Selecting an SFT Dataset: Key Considerations

Choosing the right SFT dataset is critical for successful LLM fine-tuning. Datasets typically consist of structured instruction-response pairs in JSON or JSONL format.

Types of SFT Datasets

  1. Human-Curated: High-quality, diverse, but smaller scale (e.g., Dolly-15k).
  2. Model-Generated: Large-scale, cost-effective, but may inherit biases (e.g., Alpaca, Open-Orca).

SFT Dataset Comparison

  • Alpaca: 52k model-generated entries; diverse instructions; research-only license.
  • Dolly-15k: 15k human-written entries; high quality; MIT license.
  • Open-Orca: ~4.2M entries; includes chain-of-thought reasoning; mixed licenses.

Dataset selection should balance quality, scale, licensing, and project goals.

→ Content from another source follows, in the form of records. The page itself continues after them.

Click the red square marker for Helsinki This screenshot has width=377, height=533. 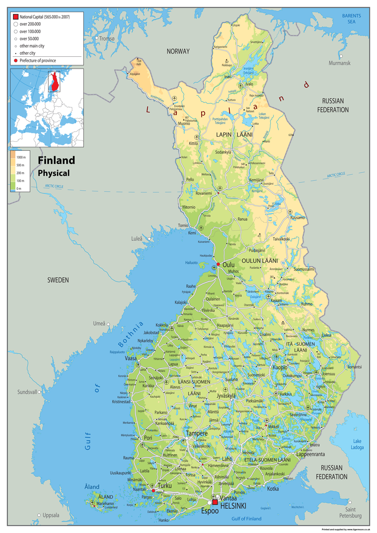(215, 502)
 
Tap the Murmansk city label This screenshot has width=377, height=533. (339, 63)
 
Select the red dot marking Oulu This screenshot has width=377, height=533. (218, 264)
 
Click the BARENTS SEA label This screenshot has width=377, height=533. (351, 18)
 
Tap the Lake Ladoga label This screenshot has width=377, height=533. (357, 444)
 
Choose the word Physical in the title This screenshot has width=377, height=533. (53, 173)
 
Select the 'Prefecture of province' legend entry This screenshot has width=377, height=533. (38, 60)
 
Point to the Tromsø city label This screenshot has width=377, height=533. (107, 39)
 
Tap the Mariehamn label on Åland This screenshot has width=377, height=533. (105, 503)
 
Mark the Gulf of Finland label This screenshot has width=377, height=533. (246, 519)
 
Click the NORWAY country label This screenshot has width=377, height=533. (178, 51)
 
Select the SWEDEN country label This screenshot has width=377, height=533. (58, 280)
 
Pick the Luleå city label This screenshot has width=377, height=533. (137, 239)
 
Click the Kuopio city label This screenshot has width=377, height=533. (280, 367)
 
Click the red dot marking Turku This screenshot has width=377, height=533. (153, 491)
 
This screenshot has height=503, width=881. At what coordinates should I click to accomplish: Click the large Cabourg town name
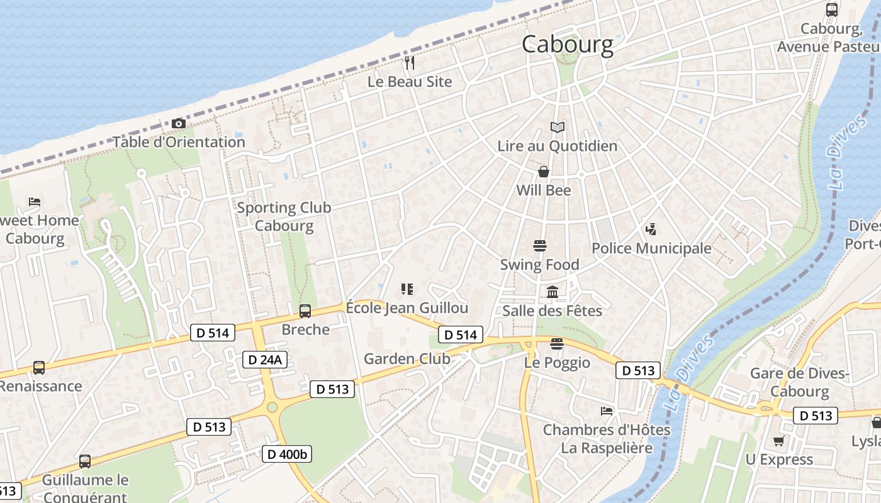pyautogui.click(x=567, y=44)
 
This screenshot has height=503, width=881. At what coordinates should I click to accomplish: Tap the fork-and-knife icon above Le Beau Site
pyautogui.click(x=410, y=62)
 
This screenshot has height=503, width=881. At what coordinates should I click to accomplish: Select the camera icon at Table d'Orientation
pyautogui.click(x=179, y=123)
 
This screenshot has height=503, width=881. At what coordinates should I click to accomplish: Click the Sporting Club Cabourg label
pyautogui.click(x=284, y=216)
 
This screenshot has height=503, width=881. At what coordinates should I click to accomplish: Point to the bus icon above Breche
pyautogui.click(x=305, y=311)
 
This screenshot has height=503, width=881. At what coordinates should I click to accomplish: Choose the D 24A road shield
pyautogui.click(x=266, y=360)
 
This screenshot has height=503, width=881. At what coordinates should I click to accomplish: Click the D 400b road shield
pyautogui.click(x=286, y=454)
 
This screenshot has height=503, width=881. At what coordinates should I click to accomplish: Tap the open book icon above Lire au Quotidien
pyautogui.click(x=558, y=127)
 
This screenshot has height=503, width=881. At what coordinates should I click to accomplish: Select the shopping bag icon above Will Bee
pyautogui.click(x=544, y=172)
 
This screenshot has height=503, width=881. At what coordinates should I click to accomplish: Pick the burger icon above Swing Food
pyautogui.click(x=539, y=245)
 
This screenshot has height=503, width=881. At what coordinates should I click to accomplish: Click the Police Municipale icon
pyautogui.click(x=651, y=229)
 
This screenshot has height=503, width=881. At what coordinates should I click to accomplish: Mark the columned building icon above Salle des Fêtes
pyautogui.click(x=553, y=292)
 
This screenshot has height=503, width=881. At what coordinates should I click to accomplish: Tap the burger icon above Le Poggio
pyautogui.click(x=556, y=343)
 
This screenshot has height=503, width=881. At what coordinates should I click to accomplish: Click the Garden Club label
pyautogui.click(x=407, y=359)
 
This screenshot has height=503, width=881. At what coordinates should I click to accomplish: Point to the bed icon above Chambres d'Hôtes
pyautogui.click(x=607, y=411)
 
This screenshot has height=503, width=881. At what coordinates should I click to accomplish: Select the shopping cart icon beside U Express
pyautogui.click(x=779, y=441)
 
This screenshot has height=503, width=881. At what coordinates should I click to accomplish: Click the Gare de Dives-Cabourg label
pyautogui.click(x=800, y=382)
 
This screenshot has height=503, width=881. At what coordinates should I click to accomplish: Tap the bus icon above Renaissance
pyautogui.click(x=39, y=367)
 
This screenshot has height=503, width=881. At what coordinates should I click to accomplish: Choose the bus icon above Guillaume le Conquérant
pyautogui.click(x=85, y=462)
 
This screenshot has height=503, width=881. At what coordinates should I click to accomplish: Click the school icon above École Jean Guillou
pyautogui.click(x=407, y=289)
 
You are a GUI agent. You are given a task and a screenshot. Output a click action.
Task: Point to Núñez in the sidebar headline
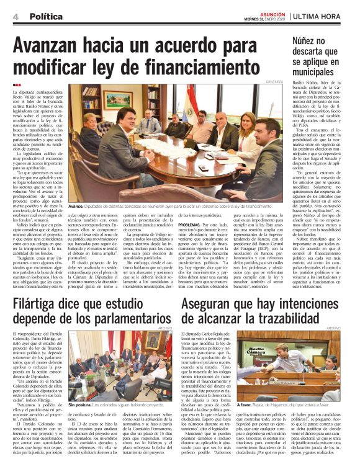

The Four-Step SFT Training Workflow

Follow these steps to fine-tune your LLM using SFT:

1. Data Formatting (Prompt Templating)

Convert structured instruction-response pairs into a consistent prompt template. For Alpaca:

Below is an instruction that describes a task, paired with an input that provides further context. Write a response that appropriately completes the request.

### Instruction:
{instruction}

### Input:
{input}

### Response:
{output}
  • Consistency: Ensures uniform input structure.
  • Role-Playing: Helps the model distinguish between instruction, input, and response.
  • Controlled Generation: Guides the model during inference.

2. Tokenization and Loss Masking

  • Tokenization: Converts text to token IDs.
  • Loss Masking: Only calculates loss on response tokens, ignoring instruction/input tokens. This focuses learning on generating accurate responses.

3. Configuring Training Parameters

  • Learning Rate: Lower than pre-training (1e-5 to 5e-5).
  • Epochs: 1-3 to prevent overfitting.
  • Batch Size: As large as hardware allows for stable training.

4. Training and Evaluation

  • Run the training loop: feed batches, compute loss, update weights.
  • Save checkpoints and evaluate using test instructions.
  • Assess output quality qualitatively and iteratively.

Ethical Considerations in SFT

Be aware of dataset biases and limitations. Model-generated datasets may propagate errors or biases from source models. Responsible curation and ongoing evaluation are essential for safe, reliable AI.

Conclusion

Supervised Fine-Tuning is the key to transforming a pre-trained LLM into an instruction-following or chat model. By selecting the right SFT dataset and following a structured workflow—prompt templating, loss masking, parameter tuning, and iterative evaluation—you can align your model with human intent and build advanced conversational AI systems.